5.2. Waveform-Domain Attack Results

Table 3 reports the ASR of waveform-domain attacks. Compared with the STFT-magnitude setting, waveform-domain perturbations produce broader transferability across feature-based detectors. LCNN+CQCC is the most vulnerable target, with all four waveform attacks reaching 100 % ASR across all vocoders. ResNet+LFCC is also highly vulnerable, with most attacks producing near-complete attribution failure.
The BiLSTM detector shows a more mixed pattern. It is highly vulnerable for HiFi-GAN, but its response varies substantially for the other vocoders. For example, Fullband MelGAN remains relatively robust to PGD, FGSM, and BIM, while CW reaches high ASR. This indicates that BiLSTM transferability depends more strongly on the interaction between attack type and source vocoder.
For AASIST, waveform-domain BIM and CW are the strongest attacks. BIM reaches 100 % ASR across all vocoders, while CW achieves consistently high ASR. PGD produces moderate ASR, whereas FGSM fails completely against AASIST. However, FGSM still transfers strongly to ResNet+LFCC and LCNN+CQCC, showing that source-detector success does not necessarily predict black-box transferability.

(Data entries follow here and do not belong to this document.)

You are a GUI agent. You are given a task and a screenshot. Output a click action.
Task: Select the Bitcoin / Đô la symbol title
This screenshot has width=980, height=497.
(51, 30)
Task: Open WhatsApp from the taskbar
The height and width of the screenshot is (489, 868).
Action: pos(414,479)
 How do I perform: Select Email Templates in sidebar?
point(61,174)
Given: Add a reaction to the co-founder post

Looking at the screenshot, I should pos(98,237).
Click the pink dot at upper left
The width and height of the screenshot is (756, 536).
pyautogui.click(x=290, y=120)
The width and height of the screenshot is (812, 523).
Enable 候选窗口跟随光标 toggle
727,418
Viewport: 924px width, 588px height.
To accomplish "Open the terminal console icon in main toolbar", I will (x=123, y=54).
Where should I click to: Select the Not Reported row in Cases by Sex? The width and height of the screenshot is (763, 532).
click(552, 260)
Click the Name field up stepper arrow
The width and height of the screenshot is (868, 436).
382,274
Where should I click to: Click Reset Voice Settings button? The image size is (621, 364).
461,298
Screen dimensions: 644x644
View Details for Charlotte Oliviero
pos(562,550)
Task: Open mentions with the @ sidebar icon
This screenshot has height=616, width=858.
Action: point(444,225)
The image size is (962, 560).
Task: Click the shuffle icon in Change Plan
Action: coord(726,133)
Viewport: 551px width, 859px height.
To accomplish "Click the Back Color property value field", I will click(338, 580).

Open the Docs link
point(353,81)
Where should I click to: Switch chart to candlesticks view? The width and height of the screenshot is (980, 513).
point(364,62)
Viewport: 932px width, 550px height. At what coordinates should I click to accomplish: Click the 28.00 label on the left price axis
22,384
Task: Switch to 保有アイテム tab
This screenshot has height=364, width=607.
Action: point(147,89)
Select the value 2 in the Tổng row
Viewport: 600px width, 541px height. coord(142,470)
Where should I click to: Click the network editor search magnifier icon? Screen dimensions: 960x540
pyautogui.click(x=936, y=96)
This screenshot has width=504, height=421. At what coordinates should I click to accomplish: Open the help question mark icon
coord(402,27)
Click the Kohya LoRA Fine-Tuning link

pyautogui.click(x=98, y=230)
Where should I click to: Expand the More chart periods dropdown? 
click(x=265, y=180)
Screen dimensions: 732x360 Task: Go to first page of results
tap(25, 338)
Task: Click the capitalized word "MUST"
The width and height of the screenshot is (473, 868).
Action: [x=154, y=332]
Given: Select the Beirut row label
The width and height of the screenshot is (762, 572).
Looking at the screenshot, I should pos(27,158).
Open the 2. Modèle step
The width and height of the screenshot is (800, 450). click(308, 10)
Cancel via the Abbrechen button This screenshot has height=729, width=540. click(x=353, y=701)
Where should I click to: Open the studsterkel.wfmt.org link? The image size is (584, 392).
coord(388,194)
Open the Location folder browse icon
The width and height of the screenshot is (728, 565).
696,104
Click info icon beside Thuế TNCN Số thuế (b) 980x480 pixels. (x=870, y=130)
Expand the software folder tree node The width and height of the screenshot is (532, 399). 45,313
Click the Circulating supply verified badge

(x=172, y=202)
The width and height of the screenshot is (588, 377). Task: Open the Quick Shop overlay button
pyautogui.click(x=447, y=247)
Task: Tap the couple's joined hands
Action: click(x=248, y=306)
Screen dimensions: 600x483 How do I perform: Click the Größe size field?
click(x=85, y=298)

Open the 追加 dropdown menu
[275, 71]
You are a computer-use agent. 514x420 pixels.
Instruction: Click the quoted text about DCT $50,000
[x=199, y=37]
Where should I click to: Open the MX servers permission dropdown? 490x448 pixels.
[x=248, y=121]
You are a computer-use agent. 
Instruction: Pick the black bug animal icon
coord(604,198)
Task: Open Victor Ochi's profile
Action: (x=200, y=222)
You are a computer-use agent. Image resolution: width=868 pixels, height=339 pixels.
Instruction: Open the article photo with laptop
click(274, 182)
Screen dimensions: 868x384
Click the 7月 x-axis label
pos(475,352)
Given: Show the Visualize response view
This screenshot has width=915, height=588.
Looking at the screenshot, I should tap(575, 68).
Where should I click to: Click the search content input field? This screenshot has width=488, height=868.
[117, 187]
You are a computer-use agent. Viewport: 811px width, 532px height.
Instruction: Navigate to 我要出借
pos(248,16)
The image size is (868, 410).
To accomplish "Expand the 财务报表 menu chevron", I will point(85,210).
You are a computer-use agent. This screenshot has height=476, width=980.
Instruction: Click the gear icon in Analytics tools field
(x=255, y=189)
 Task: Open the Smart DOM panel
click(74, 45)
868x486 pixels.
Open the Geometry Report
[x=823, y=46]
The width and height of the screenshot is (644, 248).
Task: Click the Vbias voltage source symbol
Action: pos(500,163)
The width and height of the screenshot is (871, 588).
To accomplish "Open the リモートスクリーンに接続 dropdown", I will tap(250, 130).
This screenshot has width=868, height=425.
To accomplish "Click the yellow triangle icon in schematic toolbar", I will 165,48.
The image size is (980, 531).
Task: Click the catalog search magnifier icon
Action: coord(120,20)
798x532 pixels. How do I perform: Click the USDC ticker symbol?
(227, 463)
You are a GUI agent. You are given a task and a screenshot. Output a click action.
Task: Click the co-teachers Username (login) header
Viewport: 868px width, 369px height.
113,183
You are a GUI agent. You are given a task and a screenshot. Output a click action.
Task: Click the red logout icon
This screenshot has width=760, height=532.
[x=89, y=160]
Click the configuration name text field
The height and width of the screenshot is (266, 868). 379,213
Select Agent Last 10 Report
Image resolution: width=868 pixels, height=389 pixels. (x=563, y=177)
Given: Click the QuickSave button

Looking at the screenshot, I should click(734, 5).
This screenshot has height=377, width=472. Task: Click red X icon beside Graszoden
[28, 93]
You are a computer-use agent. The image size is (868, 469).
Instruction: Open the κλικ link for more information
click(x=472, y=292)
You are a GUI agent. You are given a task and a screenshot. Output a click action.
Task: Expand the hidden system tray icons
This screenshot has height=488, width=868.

5.3. Cross-Domain Comparison

Table 4 summarizes the average ASR across vocoders for both perturbation domains. The results show a clear domain effect. In the STFT-magnitude domain, high ASR is concentrated mainly in PGD against ResNet+LFCC. In the waveform domain, high ASR is distributed more broadly across attacks and detectors, especially for ResNet+LFCC and LCNN+CQCC.
The ranking of attacks also changes across domains. For AASIST, STFT-magnitude PGD is the strongest frequency-domain attack, while waveform-domain BIM and CW are much stronger in the waveform setting. For BiLSTM, STFT-magnitude attacks have almost no effect, whereas waveform-domain attacks produce higher but more variable ASR. These results show that perturbation domain is a major factor in adversarial effectiveness and transferability.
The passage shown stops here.